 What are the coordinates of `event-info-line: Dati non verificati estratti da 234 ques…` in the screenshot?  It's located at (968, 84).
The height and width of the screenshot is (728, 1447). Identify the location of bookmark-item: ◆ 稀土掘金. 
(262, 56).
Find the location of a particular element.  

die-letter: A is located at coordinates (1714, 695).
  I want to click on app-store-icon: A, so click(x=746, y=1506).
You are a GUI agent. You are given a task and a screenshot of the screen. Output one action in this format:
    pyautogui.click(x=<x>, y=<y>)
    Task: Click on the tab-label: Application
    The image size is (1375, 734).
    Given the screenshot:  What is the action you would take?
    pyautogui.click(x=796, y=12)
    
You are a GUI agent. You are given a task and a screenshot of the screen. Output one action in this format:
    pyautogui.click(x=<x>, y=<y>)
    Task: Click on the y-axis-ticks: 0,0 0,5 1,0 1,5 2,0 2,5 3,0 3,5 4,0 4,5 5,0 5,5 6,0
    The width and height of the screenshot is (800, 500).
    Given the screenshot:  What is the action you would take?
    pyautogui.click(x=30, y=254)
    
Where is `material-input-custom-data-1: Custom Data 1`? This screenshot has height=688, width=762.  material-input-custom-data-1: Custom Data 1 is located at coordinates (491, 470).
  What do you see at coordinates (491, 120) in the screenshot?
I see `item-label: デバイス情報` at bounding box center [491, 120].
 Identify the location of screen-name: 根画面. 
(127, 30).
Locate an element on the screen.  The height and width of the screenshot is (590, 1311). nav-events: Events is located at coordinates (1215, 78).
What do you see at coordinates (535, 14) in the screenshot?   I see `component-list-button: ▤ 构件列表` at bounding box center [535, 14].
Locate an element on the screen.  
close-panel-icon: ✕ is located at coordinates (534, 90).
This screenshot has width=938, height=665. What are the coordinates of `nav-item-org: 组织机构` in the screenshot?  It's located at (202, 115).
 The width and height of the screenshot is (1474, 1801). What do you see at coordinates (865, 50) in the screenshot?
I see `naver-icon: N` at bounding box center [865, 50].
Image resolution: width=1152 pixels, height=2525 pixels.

********

**Your assignment**
Please quote all of the material above word for word, from its first line to its last.

**Finished exercise**
 What are the coordinates of `event-info-line: Dati non verificati estratti da 234 ques…` in the screenshot?  It's located at (968, 84).
The height and width of the screenshot is (728, 1447). Identify the location of bookmark-item: ◆ 稀土掘金. 
(262, 56).
Find the location of a particular element.  

die-letter: A is located at coordinates (1714, 695).
  I want to click on app-store-icon: A, so click(x=746, y=1506).
You are a GUI agent. You are given a task and a screenshot of the screen. Output one action in this format:
    pyautogui.click(x=<x>, y=<y>)
    Task: Click on the tab-label: Application
    The image size is (1375, 734).
    Given the screenshot:  What is the action you would take?
    pyautogui.click(x=796, y=12)
    
You are a GUI agent. You are given a task and a screenshot of the screen. Output one action in this format:
    pyautogui.click(x=<x>, y=<y>)
    Task: Click on the y-axis-ticks: 0,0 0,5 1,0 1,5 2,0 2,5 3,0 3,5 4,0 4,5 5,0 5,5 6,0
    The width and height of the screenshot is (800, 500).
    Given the screenshot:  What is the action you would take?
    pyautogui.click(x=30, y=254)
    
Where is `material-input-custom-data-1: Custom Data 1`? This screenshot has height=688, width=762.  material-input-custom-data-1: Custom Data 1 is located at coordinates (491, 470).
  What do you see at coordinates (491, 120) in the screenshot?
I see `item-label: デバイス情報` at bounding box center [491, 120].
 Identify the location of screen-name: 根画面. 
(127, 30).
Locate an element on the screen.  The height and width of the screenshot is (590, 1311). nav-events: Events is located at coordinates (1215, 78).
What do you see at coordinates (535, 14) in the screenshot?   I see `component-list-button: ▤ 构件列表` at bounding box center [535, 14].
Locate an element on the screen.  
close-panel-icon: ✕ is located at coordinates (534, 90).
This screenshot has width=938, height=665. What are the coordinates of `nav-item-org: 组织机构` in the screenshot?  It's located at (202, 115).
 The width and height of the screenshot is (1474, 1801). What do you see at coordinates (865, 50) in the screenshot?
I see `naver-icon: N` at bounding box center [865, 50].
Image resolution: width=1152 pixels, height=2525 pixels.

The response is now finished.